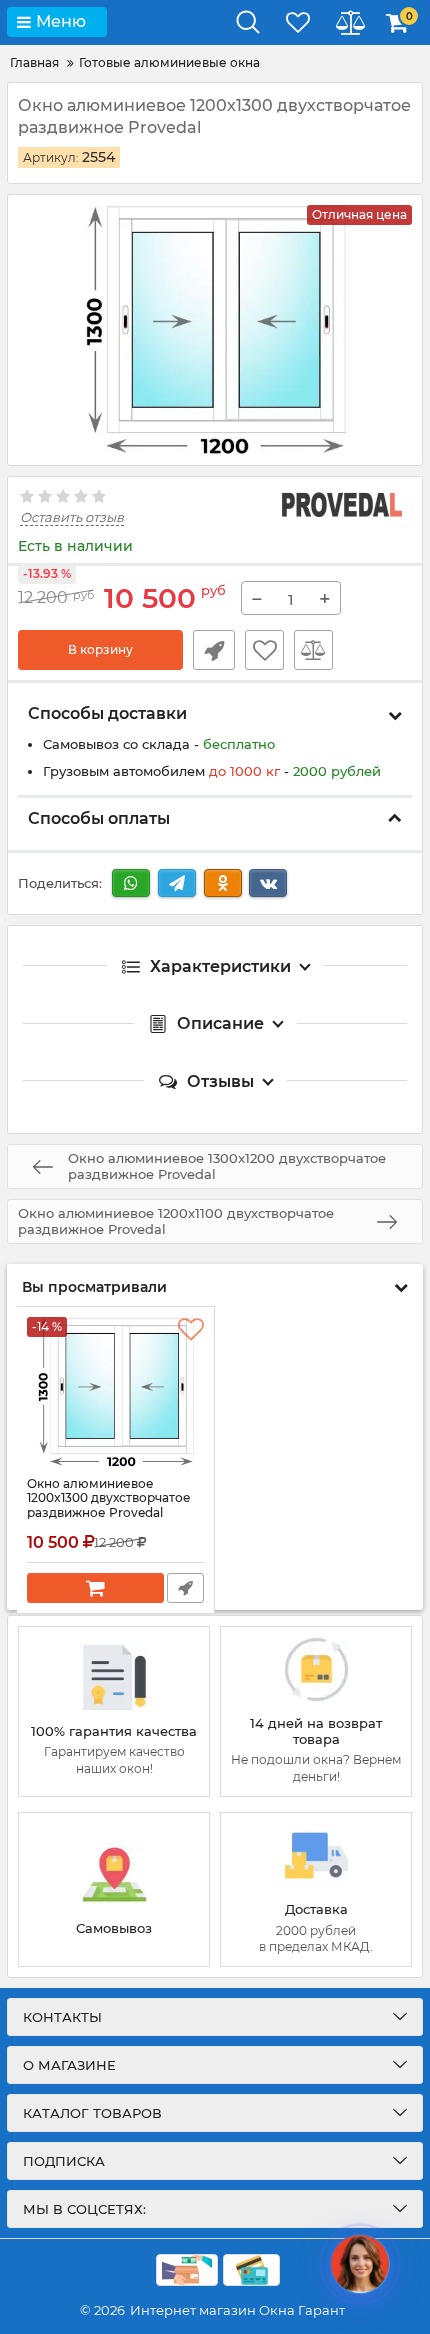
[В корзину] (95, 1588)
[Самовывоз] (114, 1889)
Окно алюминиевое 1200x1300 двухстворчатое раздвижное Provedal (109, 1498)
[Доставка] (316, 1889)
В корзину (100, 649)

=-=-=-=-=

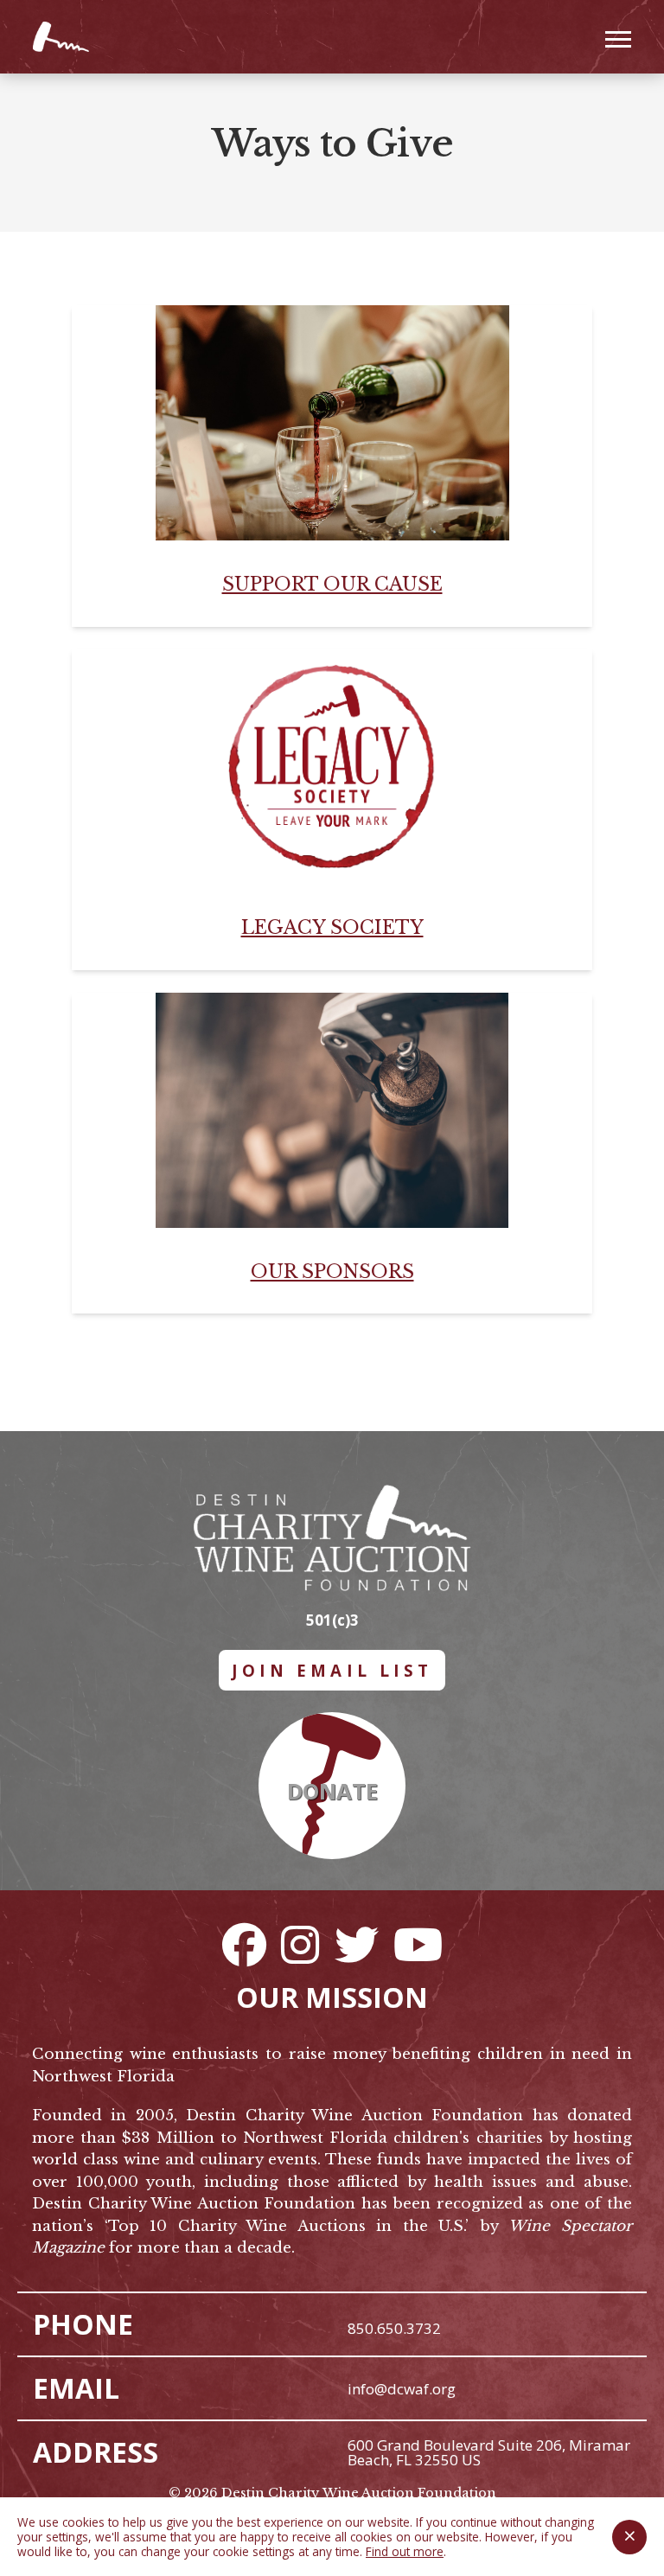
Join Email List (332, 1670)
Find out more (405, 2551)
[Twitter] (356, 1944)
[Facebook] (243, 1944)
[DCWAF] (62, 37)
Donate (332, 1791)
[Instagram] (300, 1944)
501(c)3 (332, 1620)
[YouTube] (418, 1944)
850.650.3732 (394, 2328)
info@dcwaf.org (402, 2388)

=-=-=-=-=

▶ **Work to be completed**
A verbatim transcription is needed of the lines above, starting at the line with "[Самовывоз] (114, 1889)" and ending at the line with "В корзину (100, 649)", both included, and of nothing else.

▶ **Reply to the task**
[Самовывоз] (114, 1889)
Окно алюминиевое 1200x1300 двухстворчатое раздвижное Provedal (109, 1498)
[Доставка] (316, 1889)
В корзину (100, 649)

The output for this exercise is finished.